Aim of the exercise: Update the items below by replacing every "computer-use agent" with "desktop assistant" and leaving everything else unchanged.

<<<<

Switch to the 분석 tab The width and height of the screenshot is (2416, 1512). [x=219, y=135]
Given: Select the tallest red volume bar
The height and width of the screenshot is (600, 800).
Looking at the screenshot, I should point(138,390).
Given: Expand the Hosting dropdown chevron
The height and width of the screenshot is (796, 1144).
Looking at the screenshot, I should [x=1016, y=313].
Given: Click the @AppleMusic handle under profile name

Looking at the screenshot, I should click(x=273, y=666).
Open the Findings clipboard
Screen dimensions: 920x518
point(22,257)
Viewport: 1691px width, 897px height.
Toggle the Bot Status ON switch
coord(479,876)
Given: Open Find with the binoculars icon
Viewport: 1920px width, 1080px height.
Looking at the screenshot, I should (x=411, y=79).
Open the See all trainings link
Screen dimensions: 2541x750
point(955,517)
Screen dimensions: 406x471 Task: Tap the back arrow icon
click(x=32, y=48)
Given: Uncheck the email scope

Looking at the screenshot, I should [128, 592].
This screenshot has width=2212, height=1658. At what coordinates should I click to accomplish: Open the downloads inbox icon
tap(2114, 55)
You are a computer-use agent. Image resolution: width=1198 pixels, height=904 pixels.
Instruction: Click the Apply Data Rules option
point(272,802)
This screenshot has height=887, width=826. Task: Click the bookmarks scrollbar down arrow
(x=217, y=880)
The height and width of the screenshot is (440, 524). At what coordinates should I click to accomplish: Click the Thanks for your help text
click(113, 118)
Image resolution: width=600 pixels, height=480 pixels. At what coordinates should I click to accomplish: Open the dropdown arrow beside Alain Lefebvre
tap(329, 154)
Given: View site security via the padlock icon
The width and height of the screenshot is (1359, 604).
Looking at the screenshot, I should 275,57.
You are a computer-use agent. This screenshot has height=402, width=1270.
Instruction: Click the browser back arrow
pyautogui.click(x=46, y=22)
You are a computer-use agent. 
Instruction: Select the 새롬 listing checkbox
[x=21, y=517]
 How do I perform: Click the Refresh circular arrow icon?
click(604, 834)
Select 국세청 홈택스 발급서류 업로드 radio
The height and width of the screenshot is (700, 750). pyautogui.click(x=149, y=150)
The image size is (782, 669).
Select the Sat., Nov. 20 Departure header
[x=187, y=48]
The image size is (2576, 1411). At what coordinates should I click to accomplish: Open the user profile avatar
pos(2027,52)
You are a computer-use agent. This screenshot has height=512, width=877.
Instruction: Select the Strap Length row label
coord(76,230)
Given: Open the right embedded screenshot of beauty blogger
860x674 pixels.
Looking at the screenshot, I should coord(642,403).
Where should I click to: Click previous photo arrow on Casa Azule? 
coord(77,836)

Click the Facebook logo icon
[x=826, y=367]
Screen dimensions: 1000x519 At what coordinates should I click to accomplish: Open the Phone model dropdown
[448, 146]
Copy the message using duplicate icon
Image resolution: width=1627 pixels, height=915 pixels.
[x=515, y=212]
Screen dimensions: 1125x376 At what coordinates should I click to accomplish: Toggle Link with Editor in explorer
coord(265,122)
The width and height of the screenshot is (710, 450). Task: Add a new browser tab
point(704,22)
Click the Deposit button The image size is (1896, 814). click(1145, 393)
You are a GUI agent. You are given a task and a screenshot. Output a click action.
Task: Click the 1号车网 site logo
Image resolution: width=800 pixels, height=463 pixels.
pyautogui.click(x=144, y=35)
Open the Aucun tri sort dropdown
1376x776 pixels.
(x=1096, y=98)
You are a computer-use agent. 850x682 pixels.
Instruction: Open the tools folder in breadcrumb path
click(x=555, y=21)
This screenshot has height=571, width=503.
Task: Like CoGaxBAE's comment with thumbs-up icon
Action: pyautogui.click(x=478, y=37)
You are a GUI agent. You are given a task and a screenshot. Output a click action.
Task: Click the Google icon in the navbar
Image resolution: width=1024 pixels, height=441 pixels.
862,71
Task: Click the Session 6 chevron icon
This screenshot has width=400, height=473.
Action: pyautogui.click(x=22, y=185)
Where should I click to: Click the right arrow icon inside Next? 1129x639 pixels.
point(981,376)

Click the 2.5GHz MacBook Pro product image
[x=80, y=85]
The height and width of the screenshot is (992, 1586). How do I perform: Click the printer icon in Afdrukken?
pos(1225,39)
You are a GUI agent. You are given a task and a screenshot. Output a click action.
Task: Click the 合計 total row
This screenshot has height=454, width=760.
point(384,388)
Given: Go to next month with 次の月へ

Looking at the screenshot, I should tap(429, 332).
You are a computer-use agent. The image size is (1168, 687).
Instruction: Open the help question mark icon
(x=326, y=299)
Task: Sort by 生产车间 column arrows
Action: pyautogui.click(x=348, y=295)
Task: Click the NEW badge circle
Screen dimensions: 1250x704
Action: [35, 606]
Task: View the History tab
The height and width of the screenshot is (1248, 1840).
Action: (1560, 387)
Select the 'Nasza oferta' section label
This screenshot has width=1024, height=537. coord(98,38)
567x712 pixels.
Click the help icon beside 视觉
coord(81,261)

>>>>

Worked answer:
Switch to the 분석 tab The width and height of the screenshot is (2416, 1512). [x=219, y=135]
Given: Select the tallest red volume bar
The height and width of the screenshot is (600, 800).
Looking at the screenshot, I should point(138,390).
Given: Expand the Hosting dropdown chevron
The height and width of the screenshot is (796, 1144).
Looking at the screenshot, I should [x=1016, y=313].
Given: Click the @AppleMusic handle under profile name

Looking at the screenshot, I should click(x=273, y=666).
Open the Findings clipboard
Screen dimensions: 920x518
point(22,257)
Viewport: 1691px width, 897px height.
Toggle the Bot Status ON switch
coord(479,876)
Given: Open Find with the binoculars icon
Viewport: 1920px width, 1080px height.
Looking at the screenshot, I should (x=411, y=79).
Open the See all trainings link
Screen dimensions: 2541x750
point(955,517)
Screen dimensions: 406x471 Task: Tap the back arrow icon
click(x=32, y=48)
Given: Uncheck the email scope

Looking at the screenshot, I should [128, 592].
This screenshot has width=2212, height=1658. At what coordinates should I click to accomplish: Open the downloads inbox icon
tap(2114, 55)
You are a desktop assistant. Image resolution: width=1198 pixels, height=904 pixels.
Instruction: Click the Apply Data Rules option
point(272,802)
This screenshot has height=887, width=826. Task: Click the bookmarks scrollbar down arrow
(x=217, y=880)
The height and width of the screenshot is (440, 524). At what coordinates should I click to accomplish: Click the Thanks for your help text
click(113, 118)
Image resolution: width=600 pixels, height=480 pixels. At what coordinates should I click to accomplish: Open the dropdown arrow beside Alain Lefebvre
tap(329, 154)
Given: View site security via the padlock icon
The width and height of the screenshot is (1359, 604).
Looking at the screenshot, I should 275,57.
You are a desktop assistant. This screenshot has height=402, width=1270.
Instruction: Click the browser back arrow
pyautogui.click(x=46, y=22)
You are a desktop assistant. 
Instruction: Select the 새롬 listing checkbox
[x=21, y=517]
 How do I perform: Click the Refresh circular arrow icon?
click(604, 834)
Select 국세청 홈택스 발급서류 업로드 radio
The height and width of the screenshot is (700, 750). pyautogui.click(x=149, y=150)
The image size is (782, 669).
Select the Sat., Nov. 20 Departure header
[x=187, y=48]
The image size is (2576, 1411). At what coordinates should I click to accomplish: Open the user profile avatar
pos(2027,52)
You are a desktop assistant. This screenshot has height=512, width=877.
Instruction: Select the Strap Length row label
coord(76,230)
Given: Open the right embedded screenshot of beauty blogger
860x674 pixels.
Looking at the screenshot, I should coord(642,403).
Where should I click to: Click previous photo arrow on Casa Azule? 
coord(77,836)

Click the Facebook logo icon
[x=826, y=367]
Screen dimensions: 1000x519 At what coordinates should I click to accomplish: Open the Phone model dropdown
[448, 146]
Copy the message using duplicate icon
Image resolution: width=1627 pixels, height=915 pixels.
[x=515, y=212]
Screen dimensions: 1125x376 At what coordinates should I click to accomplish: Toggle Link with Editor in explorer
coord(265,122)
The width and height of the screenshot is (710, 450). Task: Add a new browser tab
point(704,22)
Click the Deposit button The image size is (1896, 814). click(1145, 393)
You are a GUI agent. You are given a task and a screenshot. Output a click action.
Task: Click the 1号车网 site logo
Image resolution: width=800 pixels, height=463 pixels.
pyautogui.click(x=144, y=35)
Open the Aucun tri sort dropdown
1376x776 pixels.
(x=1096, y=98)
You are a desktop assistant. 850x682 pixels.
Instruction: Open the tools folder in breadcrumb path
click(x=555, y=21)
This screenshot has height=571, width=503.
Task: Like CoGaxBAE's comment with thumbs-up icon
Action: pyautogui.click(x=478, y=37)
You are a GUI agent. You are given a task and a screenshot. Output a click action.
Task: Click the Google icon in the navbar
Image resolution: width=1024 pixels, height=441 pixels.
862,71
Task: Click the Session 6 chevron icon
This screenshot has width=400, height=473.
Action: pyautogui.click(x=22, y=185)
Where should I click to: Click the right arrow icon inside Next? 1129x639 pixels.
point(981,376)

Click the 2.5GHz MacBook Pro product image
[x=80, y=85]
The height and width of the screenshot is (992, 1586). How do I perform: Click the printer icon in Afdrukken?
pos(1225,39)
You are a GUI agent. You are given a task and a screenshot. Output a click action.
Task: Click the 合計 total row
This screenshot has height=454, width=760.
point(384,388)
Given: Go to next month with 次の月へ

Looking at the screenshot, I should tap(429, 332).
You are a desktop assistant. The image size is (1168, 687).
Instruction: Open the help question mark icon
(x=326, y=299)
Task: Sort by 生产车间 column arrows
Action: pyautogui.click(x=348, y=295)
Task: Click the NEW badge circle
Screen dimensions: 1250x704
Action: [35, 606]
Task: View the History tab
The height and width of the screenshot is (1248, 1840).
Action: (1560, 387)
Select the 'Nasza oferta' section label
This screenshot has width=1024, height=537. coord(98,38)
567x712 pixels.
Click the help icon beside 视觉
coord(81,261)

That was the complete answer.